MLM restores the glory
Dilapidated Heritage Hill mansion makes a beautiful comeback.
The rehabilitation of a historic mansion in Heritage Hill by Mary Mishler could give a TLC home improvement show a run for its money.
The before and after pictures reveal a night-to-day difference in the historic property that sits at 22-28 Lafayette Ave. NE, Grand Rapids.
The 0.83-acre parcel of land houses two buildings: 28 Lafayette is a 14,000-square-foot, three-story mansion built in 1880, and 22 Lafayette is the mansion’s 2,600-square-foot carriage house.
The two buildings are virtually unrecognizable compared to what they looked like when Mishler closed on the property in April 2012.
“I took a building in the area that literally was on its last legs and I breathed another 100 years of life into it,” she said. “We'd love to be able to show Grand Rapids what a small local company can accomplish to help bring the area added value.”
Mishler is the manager of the MLM real estate brand that is made up of three companies: MLM Realty LLC, a full-service real estate brokerage; MLM Property LLC, a real estate investment company that buys and rehabs properties to either re-sell or lease; and MLM Residence Leasing LLC, a real estate management company. She runs the business portion of the brand, and son Michael manages the project portion.
Mishler is no stranger to success in the real estate industry. She won the 2009 and 2010 Grand Rapids Association of Realtors Pinnacle Award for Pride of Ownership/Rehabs. She also was named 2010 Realtor of the Year by the Western Michigan Chapter of the Women's Council of Realtors.
But even with all her experience and success, Mishler said this project felt different.
“We poured our heart and soul into this project,” she said. “It’s been quite the project.”
Mishler began rehabbing houses in 2008, starting initially with single-family homes before moving onto multi-family residences in 2011.
When she bought the Lafayette property, she knew it needed serious work. It was listed by Blue House Properties, a real estate group with offices in Eastown. The former owner had died unexpectedly in October 2011, and his family did not want the property. It went into foreclosure, she said.

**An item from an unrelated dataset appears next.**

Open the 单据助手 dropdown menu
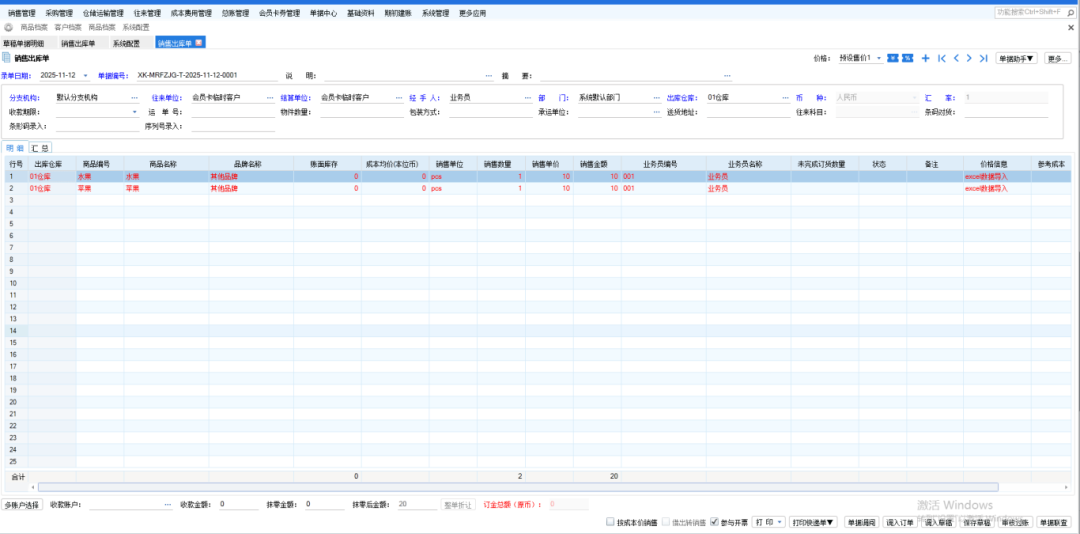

For the larger mansion, Mishler hired David Maxam of Grand Rapids-based Maxam Architecture, and for the carriage house, she hired Grand Rapids-based Artisan Craft Homes.
MLM served as designer for both buildings, and Bosworth Builders did a lot of the gutting, demolition and reframing.
The army of workers had their work cut out for them.
“The inside was in really bad condition. We ended up literally gutting it right down to the bricks, and we took out 600,000 pounds of stuff. And ‘stuff’ is everything from the infrastructure — even some of the framing — all of the plaster, wiring, plumbing, gas line, flooring … everything. On the second and third floor, we even rebuilt floors,” Mishler said.
“Outside, we completely tuck-pointed (the bricks); the mortar was so bad in some places you could see from the inside out. (We put a) new roof on the building, all new windows — a lot of arched windows — and painted.”
When Mishler bought the property, the mansion was divided into 14 units and the carriage house had four apartments. Reconfigured, the mansion now has 12 apartments, and the carriage house has two, an upper and a lower, she said.
For the mansion apartments, the rent runs about $675-$1,300 per month. The 12 units are made up of three studios, eight one-bedroom units and one two-bedroom unit. Every one of them is a different size, she said.
The two units in the carriage house are both two-bedroom apartments and are about 1,200 square feet each. Rents are $2,000-$2,200 per month, she said. The carriage house is about half-way completed and is currently in the middle of the finishing process.
In terms of leasing, the property is more than half filled, Mishler said, adding this kind of housing is especially designed for young professionals.
“I am in the process of taking applications and deposits, and as soon as we get our city certificate, which should be in the next 10 days, people can move in,” she said.
“We started with a waiting list. We didn’t go out and advertise it too heavily. We didn’t want it to be stampeded.”
MLM Property has held two open houses for the project, one on July 27 and another one for family and friends on July 30.
“We didn’t realize it would take this long, but until you get in and start doing it, you can’t see what’s behind the walls. I actually learned this from the city inspector. We found out the load points didn’t match up, so some of the reframing we had to do was to (fix that). … That’s very common for buildings of that age,” she said.
“It feels like a real accomplishment. When you start out, you think it’s going to be so simple, and then when you start doing it, it’s hard. But you’ve just got to do it.”